[Texte donné]
——————

In Treatment
par Bruno Dequen
Du lundi au jeudi, Paul Weston (Gabriel Byrne), un psychothérapeute dans la cinquantaine, reçoit ses patients chez lui. Le vendredi, il suit lui-même une thérapie auprès de son ancien mentor, Gina (Dianne Wiest). Chaque épisode (par tranche de cinq, un pour chaque jour de la semaine) présente en temps (presque) réel une séance de thérapie. Le concept est simple, la réalisation épurée (pas de musique, un décor unique et des champs/contre-champs) et le résultat magistral.
À l’instar des nombreuses séries prestigieuses qui lont précédée sur HBO (The Sopranos, Six Feet Under, The Wire, Deadwood), In Treatment tire sa force non pas tant du choix de son sujet (de Woody Allen à Tony Soprano, on ne compte plus les figures mythiques du grand et du petit écran qui sont passées sur le fameux divan) que de l’originalité de son traitement et de sa parfaite adéquation entre forme et contenu.
Avant tout, l’originalité d‘In Treatment niche dans le recadrage qu’elle effectue sur son sujet. Non seulement le psychothérapeute se voit-il enfin proposé un rôle principal, lui qui est d’habitude abonné aux seconds rôles marquants, mais la séance de thérapie elle-même est pour la première fois au coeur de l’oeuvre. Ce recadrage d’une simplicité déconcertante permet d’observer des scènes pourtant familières (une discussion entre patient et thérapeute) d’un regard neuf et de générer une véritable réflexion (à travers les remises en question du thérapeute) sur la pratique et l’utilité même de la psychothérapie.

——————

Entrées de données enregistrées:
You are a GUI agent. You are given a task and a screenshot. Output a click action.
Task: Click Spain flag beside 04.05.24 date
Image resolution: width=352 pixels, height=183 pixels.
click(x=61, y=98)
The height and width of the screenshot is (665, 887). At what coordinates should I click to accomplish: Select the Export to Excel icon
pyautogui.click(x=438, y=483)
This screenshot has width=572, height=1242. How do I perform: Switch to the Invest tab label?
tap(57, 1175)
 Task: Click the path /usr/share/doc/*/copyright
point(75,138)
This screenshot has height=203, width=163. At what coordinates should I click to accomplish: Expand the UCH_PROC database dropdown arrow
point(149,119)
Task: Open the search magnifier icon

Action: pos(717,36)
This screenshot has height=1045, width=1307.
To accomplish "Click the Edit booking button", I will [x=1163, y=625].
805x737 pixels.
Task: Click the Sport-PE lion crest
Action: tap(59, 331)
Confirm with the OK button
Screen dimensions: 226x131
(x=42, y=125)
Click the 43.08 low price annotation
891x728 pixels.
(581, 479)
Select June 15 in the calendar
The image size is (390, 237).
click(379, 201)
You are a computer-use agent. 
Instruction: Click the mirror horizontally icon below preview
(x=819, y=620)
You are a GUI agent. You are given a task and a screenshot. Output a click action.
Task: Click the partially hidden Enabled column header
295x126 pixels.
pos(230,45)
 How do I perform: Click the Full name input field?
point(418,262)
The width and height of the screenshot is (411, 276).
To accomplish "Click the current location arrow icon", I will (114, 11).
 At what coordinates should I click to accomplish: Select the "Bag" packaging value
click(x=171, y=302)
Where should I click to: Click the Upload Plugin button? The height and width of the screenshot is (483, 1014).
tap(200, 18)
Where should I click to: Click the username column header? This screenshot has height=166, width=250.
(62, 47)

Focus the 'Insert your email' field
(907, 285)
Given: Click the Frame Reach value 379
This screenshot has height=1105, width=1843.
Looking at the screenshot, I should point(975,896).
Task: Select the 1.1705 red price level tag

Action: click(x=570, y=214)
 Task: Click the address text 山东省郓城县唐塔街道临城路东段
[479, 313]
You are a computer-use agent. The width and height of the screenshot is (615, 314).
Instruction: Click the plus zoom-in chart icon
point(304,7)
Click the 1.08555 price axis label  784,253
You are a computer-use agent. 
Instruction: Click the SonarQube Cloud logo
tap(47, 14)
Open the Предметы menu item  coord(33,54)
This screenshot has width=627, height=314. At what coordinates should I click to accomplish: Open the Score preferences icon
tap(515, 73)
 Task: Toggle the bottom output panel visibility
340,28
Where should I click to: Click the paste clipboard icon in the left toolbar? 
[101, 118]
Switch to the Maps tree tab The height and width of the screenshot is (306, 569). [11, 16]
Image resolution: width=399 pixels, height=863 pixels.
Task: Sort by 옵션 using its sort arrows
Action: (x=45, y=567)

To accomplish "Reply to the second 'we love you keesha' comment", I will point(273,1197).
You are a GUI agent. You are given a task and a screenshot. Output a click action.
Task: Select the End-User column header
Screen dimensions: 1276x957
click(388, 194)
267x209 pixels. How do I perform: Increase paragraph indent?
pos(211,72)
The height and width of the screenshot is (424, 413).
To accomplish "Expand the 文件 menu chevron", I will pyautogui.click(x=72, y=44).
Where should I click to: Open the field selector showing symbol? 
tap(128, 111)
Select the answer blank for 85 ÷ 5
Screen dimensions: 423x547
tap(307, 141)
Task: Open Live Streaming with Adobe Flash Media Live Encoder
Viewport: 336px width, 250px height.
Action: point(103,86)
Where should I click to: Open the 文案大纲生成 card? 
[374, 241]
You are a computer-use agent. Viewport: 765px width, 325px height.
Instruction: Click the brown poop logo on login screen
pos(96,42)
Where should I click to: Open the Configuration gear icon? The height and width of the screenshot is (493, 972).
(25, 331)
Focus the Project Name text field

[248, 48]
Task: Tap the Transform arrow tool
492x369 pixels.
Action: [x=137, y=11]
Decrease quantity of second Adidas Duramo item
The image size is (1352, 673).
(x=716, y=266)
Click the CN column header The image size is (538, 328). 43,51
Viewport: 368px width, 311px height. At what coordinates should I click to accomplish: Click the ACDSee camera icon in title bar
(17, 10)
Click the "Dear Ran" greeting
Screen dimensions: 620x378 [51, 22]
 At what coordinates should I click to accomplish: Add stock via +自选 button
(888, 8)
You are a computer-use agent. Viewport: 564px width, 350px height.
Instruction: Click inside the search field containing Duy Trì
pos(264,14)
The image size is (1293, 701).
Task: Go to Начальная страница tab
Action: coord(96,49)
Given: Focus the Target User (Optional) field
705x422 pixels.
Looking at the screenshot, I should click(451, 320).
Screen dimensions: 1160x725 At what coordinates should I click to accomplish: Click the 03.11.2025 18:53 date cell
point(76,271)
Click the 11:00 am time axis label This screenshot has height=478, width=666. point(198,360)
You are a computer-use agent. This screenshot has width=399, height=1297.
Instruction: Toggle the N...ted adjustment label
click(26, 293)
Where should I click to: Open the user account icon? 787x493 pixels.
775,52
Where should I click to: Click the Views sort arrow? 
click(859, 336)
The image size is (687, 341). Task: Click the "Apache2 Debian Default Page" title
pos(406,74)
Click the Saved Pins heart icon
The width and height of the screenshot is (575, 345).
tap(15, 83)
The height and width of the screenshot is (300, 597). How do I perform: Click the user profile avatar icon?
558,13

——————

[Consignes]
**1)** Dans le texte sur In Treatment, relevez toutes les séries de HBO nommées comme l'ayant précédée.
**2)** Poursuivez le texte sur In Treatment à partir de sa dernière phrase.
Le matériel fourni n'est pas nécessaire.

[Réponses dans l'ordre]
**1)** The Sopranos, Six Feet Under, The Wire, Deadwood

**2)**
Cette nouvelle perspective est particulièrement mise en valeur par la forme même de l’oeuvre. La structure par épisode permet en effet d’isoler les séances et de les espacer dans le temps de façon réaliste. Et la longueur même d’une série rend possible une écriture qui, avec ses temps morts et ses conflits en suspens, reproduit le processus de thérapie avec une fidélité que la condensation nécessaire de la fiction cinématographique ne peut que rarement se permettre. Bien entendu, dramaturgie de base oblige, force est d’admettre que les patients du docteur Weston aboutissent à des prises de conscience majeures en des temps records, mais le réel travail d’auto-réflexion dans le temps demeure néanmoins palpable.
Mais dans In Treatment, ce ne sont pas seulement les personnages qui effectuent un retour aux sources (de leurs angoisses). Du choix subtil des cadrages au rythme précis des champs/contre-champs, c’est la caméra elle-même qui semble retrouver cet incroyable capacité de révélation des êtres qui fascinait tant les premiers critiques de cinéma. Et comme l’impressionnant travail d’épuration formelle de la série n’a d’égale que la complexité des sentiments et des réactions qui y sont représentés, le (télé)spectateur est ainsi invité à être attentif au moindre mouvement, à la moindre expression faciale ou intonation de personnages troublés et souvent contradictoires. Pour reprendre la belle expression du critique Béla Balázs, c’est toute la partition visuelle de la vie polyphonique qui s’offre à nouveau à nous sur notre petit écran, à raison de cinq séances par semaine.